***** Data for this exercise *****

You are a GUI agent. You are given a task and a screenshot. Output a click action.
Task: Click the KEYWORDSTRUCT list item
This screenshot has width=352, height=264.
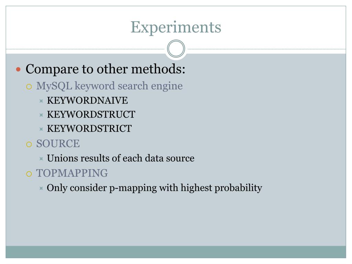91,114
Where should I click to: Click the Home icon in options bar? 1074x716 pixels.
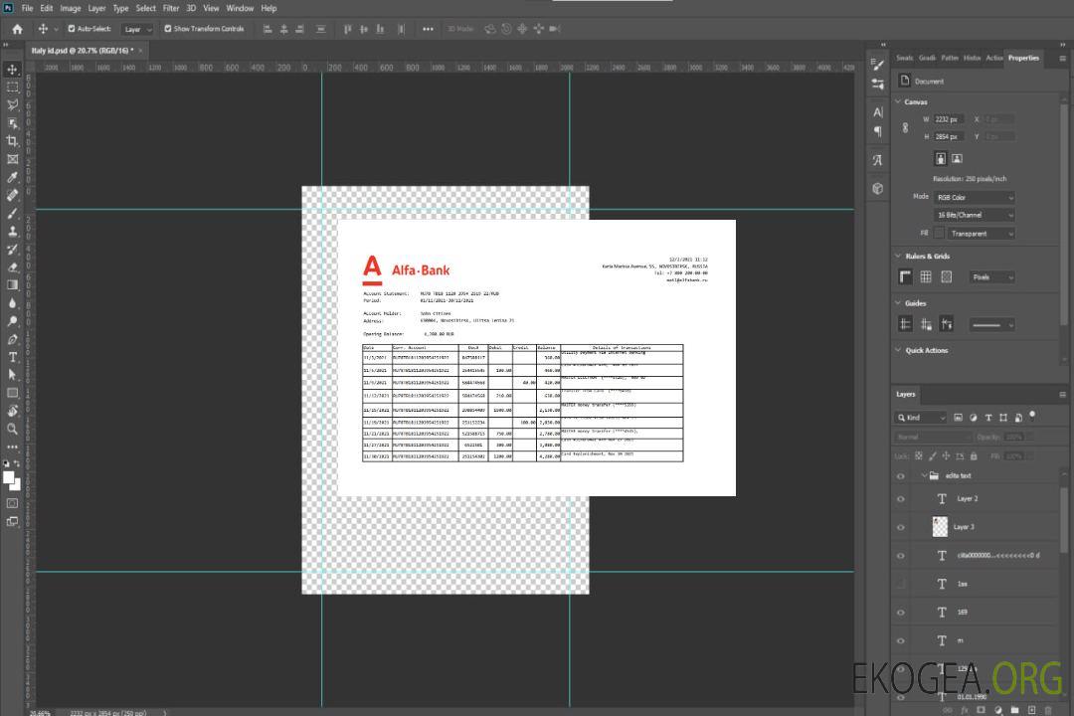click(x=17, y=29)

*****

▶ _Assigned task_: Pictures aside, retype the entries above exactly as they are.

▶ _Answer_:
You are a GUI agent. You are given a task and a screenshot. Output a click action.
Task: Click the KEYWORDSTRUCT list item
This screenshot has width=352, height=264.
91,114
Where should I click to: Click the Home icon in options bar? 1074x716 pixels.
click(x=17, y=29)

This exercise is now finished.